Getting to know rbenv

I’ve been flirting with switching to rbenv for a while now. Updating RVM recently left me with a strange and annoying error (rubygems_bundler_installer LoadError) that I decided was best fixed by finally moving to rbenv.
The setup was pretty painless but after installing ruby 1.9.3 I thought I would install bundler and get to some coding. So I ran “gem install bundler” which went fine and then “bundle install”. What I got was:

mike@sleepycat:~/projects/capoeiraottawa.ca☺ bundle install
The program 'bundle' is currently not installed. You can install it by typing:
sudo apt-get install ruby-bundler

After a little reading rehashing was suggested and solved the problem:

mike@sleepycat:~/projects/capoeiraottawa.ca☺ rbenv rehash
mike@sleepycat:~/projects/capoeiraottawa.ca☺ bundle install
Fetching gem metadata from http://rubygems.org/......

Since I had no idea what rehash meant, or why I would need to use it. Since rehash seems to be a big thing with rbenv this gave me a good reason to get to know rbenv a little better. It actually works by prepending ~/.rbenv/shims and ~/.rbenv/bin to your path so its binaries are found first.
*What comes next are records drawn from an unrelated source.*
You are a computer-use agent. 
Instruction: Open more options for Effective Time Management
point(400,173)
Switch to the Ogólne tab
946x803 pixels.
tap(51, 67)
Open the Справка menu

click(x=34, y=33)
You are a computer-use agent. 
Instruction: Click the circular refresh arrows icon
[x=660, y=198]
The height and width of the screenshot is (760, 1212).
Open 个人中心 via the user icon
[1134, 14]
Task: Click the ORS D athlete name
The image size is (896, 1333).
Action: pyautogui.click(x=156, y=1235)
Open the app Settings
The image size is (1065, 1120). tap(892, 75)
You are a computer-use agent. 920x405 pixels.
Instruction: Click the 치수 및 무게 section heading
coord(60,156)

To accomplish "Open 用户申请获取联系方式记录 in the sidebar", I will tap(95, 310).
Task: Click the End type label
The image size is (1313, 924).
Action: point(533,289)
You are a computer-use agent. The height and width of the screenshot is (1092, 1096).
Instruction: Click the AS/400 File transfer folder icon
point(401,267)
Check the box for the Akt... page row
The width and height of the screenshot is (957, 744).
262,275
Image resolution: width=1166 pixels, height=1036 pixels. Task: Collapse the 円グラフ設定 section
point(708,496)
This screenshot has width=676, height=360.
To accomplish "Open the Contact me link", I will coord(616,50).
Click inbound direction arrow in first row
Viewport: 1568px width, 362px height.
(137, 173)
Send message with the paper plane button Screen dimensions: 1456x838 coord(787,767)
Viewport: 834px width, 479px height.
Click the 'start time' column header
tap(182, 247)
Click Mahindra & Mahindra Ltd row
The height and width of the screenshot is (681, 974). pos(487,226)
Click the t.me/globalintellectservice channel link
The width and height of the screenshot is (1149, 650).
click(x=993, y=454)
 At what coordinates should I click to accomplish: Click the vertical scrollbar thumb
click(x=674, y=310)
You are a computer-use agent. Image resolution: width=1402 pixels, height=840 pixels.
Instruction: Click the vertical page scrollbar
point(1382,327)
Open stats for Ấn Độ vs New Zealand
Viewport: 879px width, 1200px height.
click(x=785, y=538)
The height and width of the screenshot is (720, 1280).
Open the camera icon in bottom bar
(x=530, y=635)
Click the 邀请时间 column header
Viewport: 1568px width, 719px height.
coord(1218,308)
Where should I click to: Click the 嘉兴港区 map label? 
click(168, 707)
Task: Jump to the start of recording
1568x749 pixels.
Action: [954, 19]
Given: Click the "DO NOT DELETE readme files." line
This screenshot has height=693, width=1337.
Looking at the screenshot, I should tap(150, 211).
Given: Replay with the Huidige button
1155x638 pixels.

Those binaries are shims based on the rubies and gems in the ~/.rbenv/versions directory. Rehash calls the following instructively named function to do create them:


make_shims ../versions/*/bin/*

The result is a shims directory full of shims. I’ve heard the term used many times but I have to admit I had a pretty shaky understanding of what a shim actually was. Taking a look in the directory helped…


mike@sleepycat:~/.rbenv☺ ls shims/
ast bundle erb gem irb jgem jirb jirb_swing jruby jrubyc rake rdoc ri ruby testrb update_rubygems

Even better is seeing the code:


mike@sleepycat:~/.rbenv☺ cat shims/bundle
#!/usr/bin/env bash
set -e
export RBENV_ROOT="/home/mike/.rbenv"
exec rbenv exec "${0##*/}" "$@"

So all that’s happening is setting an environmental variable and then execute some other command. OK, suddenly its clear what a shim is. As it happens rbenv exec is basically the same thing, setting some variables and then executing the actual command.

So when I install new gems, and those gems have a bin directory I need to call “rbenv rehash” to have rbenv generate new shims for the binaries they contain. Curiosity satisfied.